▸ SELECTED EXTRACT:
• • •

5 Practical Leadership Tips for Tech Newbies from a Tech Veteran

In the course of a 25-year career, you can imagine the amount of advice that one receives. The type and value varies from “solicited but unhelpful” to “unsolicited yet very useful.”

If you’re starting out in your career or just haven’t received much good advice, consider these five tips the “Cliff Notes” version of advice that helped me become a leader in competitive technology companies.

1. Ask for What You Want

Don’t be afraid to ask for what you want (a promotion, a new role, to lead a special project, etc.) because a “no” response is not the worst thing you can hear; silence is worse. Do be afraid of not asking because that virtually guarantees that you will get nothing.

If you don’t ask, you not only severely reduce your chances of achieving you are also relegating yourself to the status of waiting. By asking, you are putting yourself in a more empowered position than wondering, wallowing or waiting in the wings.

More to the point, ask because the answer might be “yes!” If the answer is “no,” create a milestone or timeline to ask again, and take the necessary actions, so the answer is more likely to become “yes.” Which takes us neatly on to our next tip…

2. Say Yes

Sometimes before you may have even thought about a promotion, a new role or to lead a special project, you are asked to do so.

Just because you hadn’t thought about it previously or don’t have the ‘right’ experience are no reasons to say no to new opportunities, promotions or stretch roles. If you’re being asked it’s because of your track record, skills, capabilities, and potential — your recognized value. If people are willing to bet on you, you should be the first one to bet — and raise the ante — on yourself.

• • •

▸ SUPPLIED RECORDS:
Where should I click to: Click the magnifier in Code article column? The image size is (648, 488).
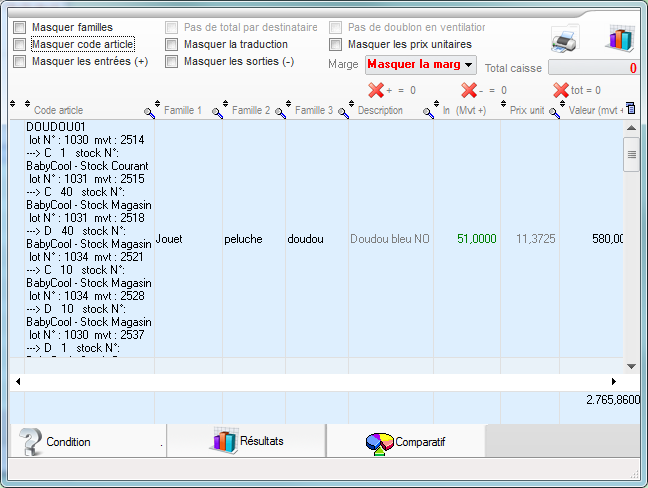click(x=149, y=112)
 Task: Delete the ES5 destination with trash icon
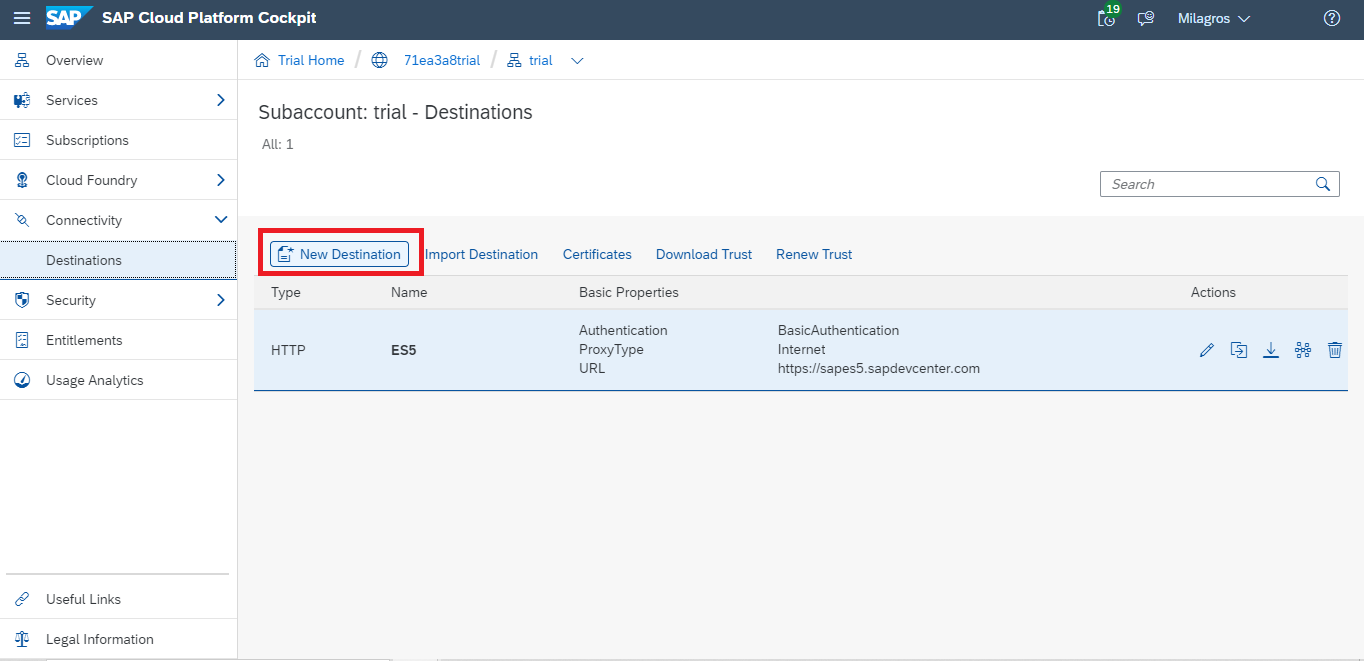[x=1334, y=350]
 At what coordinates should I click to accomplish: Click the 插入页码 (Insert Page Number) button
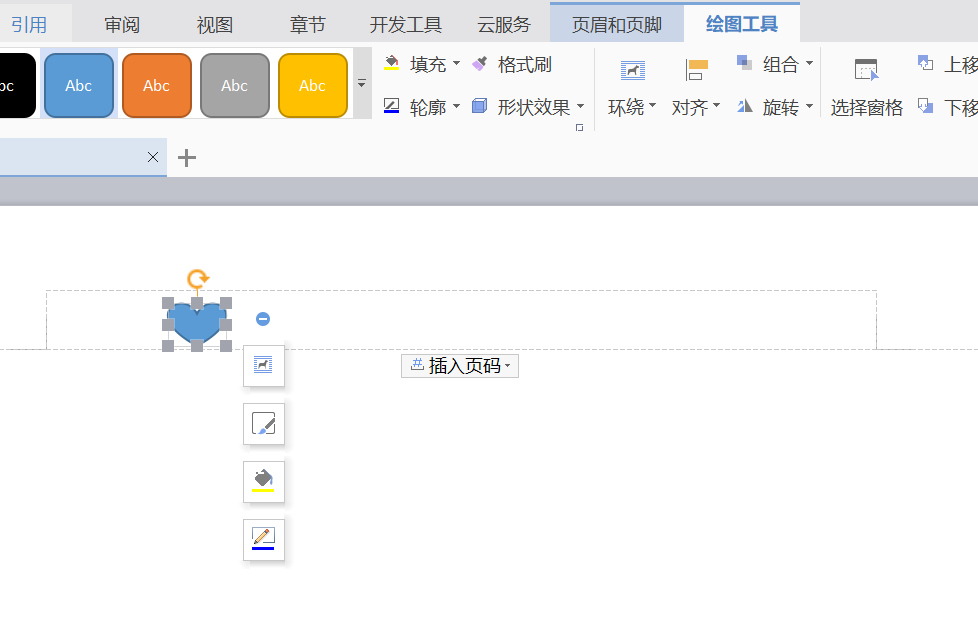459,365
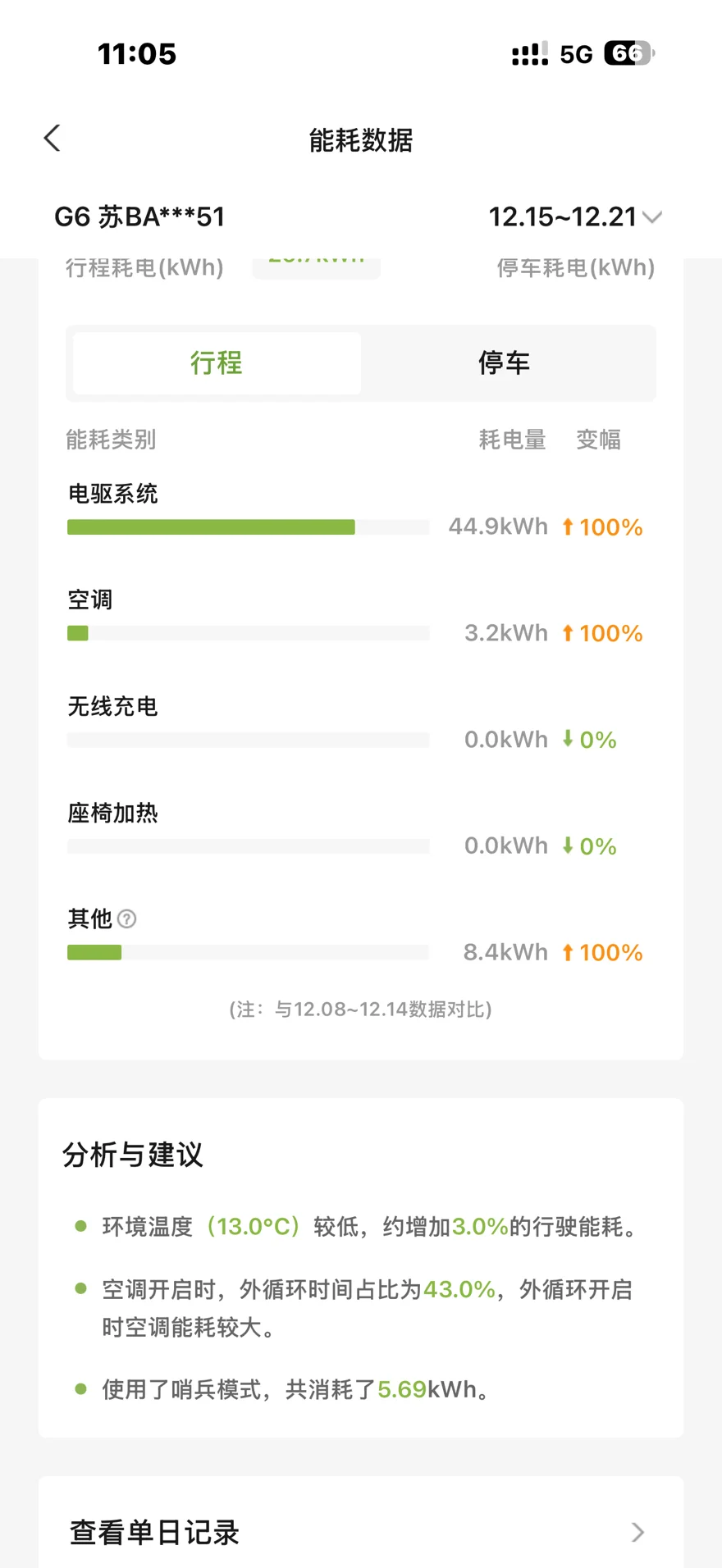The image size is (722, 1568).
Task: Open the 12.15~12.21 date range dropdown
Action: point(563,217)
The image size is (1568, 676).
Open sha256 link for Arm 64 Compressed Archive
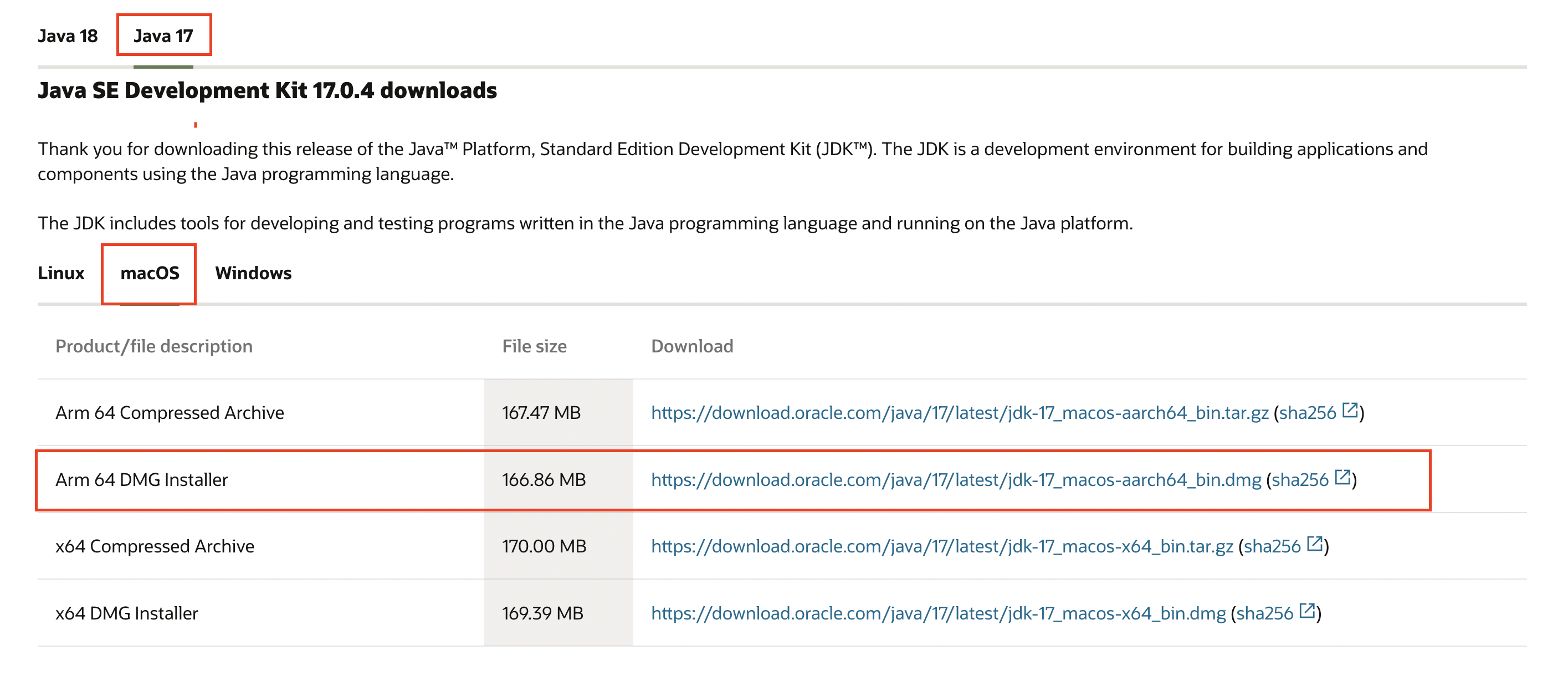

• • •

▸ TASK BRIEF: Reproduce the leadership tips piece above word for word, from its title through its last sentence.

▸ WRITTEN RESPONSE:
5 Practical Leadership Tips for Tech Newbies from a Tech Veteran

In the course of a 25-year career, you can imagine the amount of advice that one receives. The type and value varies from “solicited but unhelpful” to “unsolicited yet very useful.”

If you’re starting out in your career or just haven’t received much good advice, consider these five tips the “Cliff Notes” version of advice that helped me become a leader in competitive technology companies.

1. Ask for What You Want

Don’t be afraid to ask for what you want (a promotion, a new role, to lead a special project, etc.) because a “no” response is not the worst thing you can hear; silence is worse. Do be afraid of not asking because that virtually guarantees that you will get nothing.

If you don’t ask, you not only severely reduce your chances of achieving you are also relegating yourself to the status of waiting. By asking, you are putting yourself in a more empowered position than wondering, wallowing or waiting in the wings.

More to the point, ask because the answer might be “yes!” If the answer is “no,” create a milestone or timeline to ask again, and take the necessary actions, so the answer is more likely to become “yes.” Which takes us neatly on to our next tip…

2. Say Yes

Sometimes before you may have even thought about a promotion, a new role or to lead a special project, you are asked to do so.

Just because you hadn’t thought about it previously or don’t have the ‘right’ experience are no reasons to say no to new opportunities, promotions or stretch roles. If you’re being asked it’s because of your track record, skills, capabilities, and potential — your recognized value. If people are willing to bet on you, you should be the first one to bet — and raise the ante — on yourself.